Stated task:
Locate every line in the records below that contains the word "button", and copy each of those lines. Case counts.
"""
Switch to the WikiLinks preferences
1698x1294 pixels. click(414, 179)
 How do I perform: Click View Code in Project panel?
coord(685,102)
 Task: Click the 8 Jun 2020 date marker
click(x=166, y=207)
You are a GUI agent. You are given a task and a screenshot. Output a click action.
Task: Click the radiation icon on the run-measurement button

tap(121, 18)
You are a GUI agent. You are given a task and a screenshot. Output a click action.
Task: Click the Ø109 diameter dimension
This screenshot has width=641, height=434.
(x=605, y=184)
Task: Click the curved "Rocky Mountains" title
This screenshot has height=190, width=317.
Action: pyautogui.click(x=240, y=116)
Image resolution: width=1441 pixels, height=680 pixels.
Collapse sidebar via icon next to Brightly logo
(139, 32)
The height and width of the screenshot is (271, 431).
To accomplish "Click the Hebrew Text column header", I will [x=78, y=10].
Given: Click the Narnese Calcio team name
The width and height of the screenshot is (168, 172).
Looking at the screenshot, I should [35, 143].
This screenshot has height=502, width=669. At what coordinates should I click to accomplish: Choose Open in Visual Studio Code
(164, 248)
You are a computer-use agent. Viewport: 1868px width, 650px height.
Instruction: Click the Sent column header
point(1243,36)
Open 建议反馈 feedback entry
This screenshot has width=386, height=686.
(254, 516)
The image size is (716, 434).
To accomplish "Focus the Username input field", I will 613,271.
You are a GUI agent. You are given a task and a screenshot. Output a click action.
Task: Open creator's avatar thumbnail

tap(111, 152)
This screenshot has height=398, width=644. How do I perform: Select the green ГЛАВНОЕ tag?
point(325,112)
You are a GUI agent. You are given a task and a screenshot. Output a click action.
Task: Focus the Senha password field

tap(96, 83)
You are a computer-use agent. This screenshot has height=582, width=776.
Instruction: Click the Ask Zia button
"""
Task answer:
Task: Click the radiation icon on the run-measurement button
Instruction: Click the Ask Zia button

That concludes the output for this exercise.